GOOGLE AND HACHETTE IN DEAL
Google and Hachette Livre have struck a groundbreaking deal allowing the world’s second largest retail book publisher to control the scanning and electronic sale of its out-of-print French language titles. The agreement, covering about 50,000 works.
MINTS CASH IN ON SILVER COINS
Silver coins are selling at a record pace as investors – especially in the US – seek to limit their exposure to the dollar. The world’s top mints have seen their silver coin sales jump to record or near-record levels, and they and coin dealers are working overtime to meet the surge in demand from investors.
3I CHIEF WARNS DEALS ARE EXPENSIVE
Private equity groups will face “tough questions” from investors when many of them seek to raise fresh funds in the next year or two, according to Michael Queen, chief executive of 3i, the UK’s biggest listed private equity group by market capitalisation. Warning that an overhang of capital left from the last buy-out bubble was causing private equity groups to pay “extraordinarily high” prices for deals, Mr Queen said the excess of dry powder in the industry would take 12-18 months to clear.
THE TIMES
AMERICAN ACQUISITION REPRESENTS LEAP FOR IMAGINATION
Imagination Technologies has bought its American rival HelloSoft in its first acquisition for a decade.
The $47 million deal puts the company that provides graphics processors for the iPad among the select few British technology companies that have reversed the trend of selling out to larger US rivals.
HEDGE FUND DEMANDS €200M FROM WALLENBERG BANK
A Swedish investment bank is being sued for about €200 million by a hedge fund that claims the bank slashed the value of its portfolio.
Skandinaviska Enskilda Banken, which is controlled by the Wallenberg family, faces action from Euroption, a British Virgin Islands-based hedge fund with offices in the City of London.
The Daily Telegraph
BRITISH BANKS HAVE £140 BILLION EXPOSURE TO IRELAND’S ECONOMIC CRISIS
George Osborne has pledged to help Ireland after new figures showed British banks have a £140 billion exposure to the beleaguered country. The chancellor attended crisis talks in Brussels to discuss the growing debt crisis in Ireland with the country under intense international pressure to accept an international bailout.

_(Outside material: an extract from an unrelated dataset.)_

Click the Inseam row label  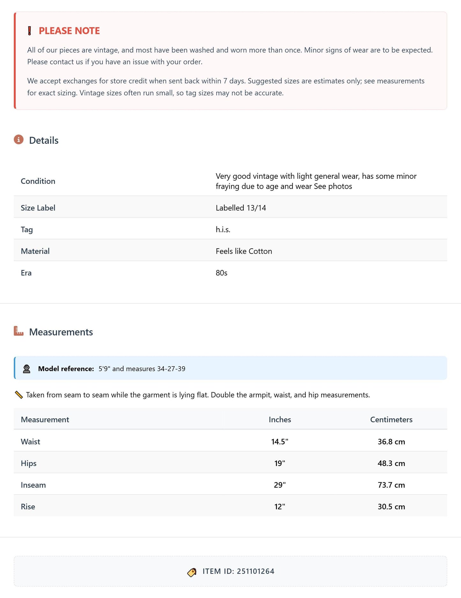33,485
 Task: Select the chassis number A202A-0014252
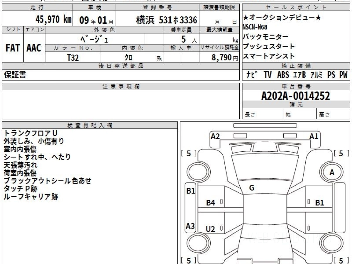(x=296, y=96)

NEW LEAK EXPOSES MOD FURY AT DEFENCE CUTBACKS
David Cameron’s defence review has demoralised the Armed Forces, strained relations with allies and ignored significant military advice, a leaked Ministry of Defence document has disclosed. It was rushed and its handling “badly damaged the confidence and morale of our personnel,” the paper says.
THE WALL STREET JOURNAL
JULIUS BAER SEES PROGRESS IN RAISING CLIENTS’ RISK APPETITE
Swiss private bank Julius Baer Group AG, is succeeding in its efforts to raise the risk appetite of its wealthy private clients who sheltered their money in low-risk cash investments during the financial crisis, tempting them instead into slightly riskier products such as corporate bonds and foreign exchange trading, its head of investment solutions said in an interview.
VERIZON RETHINKS PRICING
Top executives at Verizon Communications Inc. are exploring ways to charge consumers based on the speed of their wireless data connection in addition to the amount of data they use. Chief executive Ivan Seidenberg said that such a pricing change would be made possible by the carrier’s migration to a fourth-generation, OR 4G.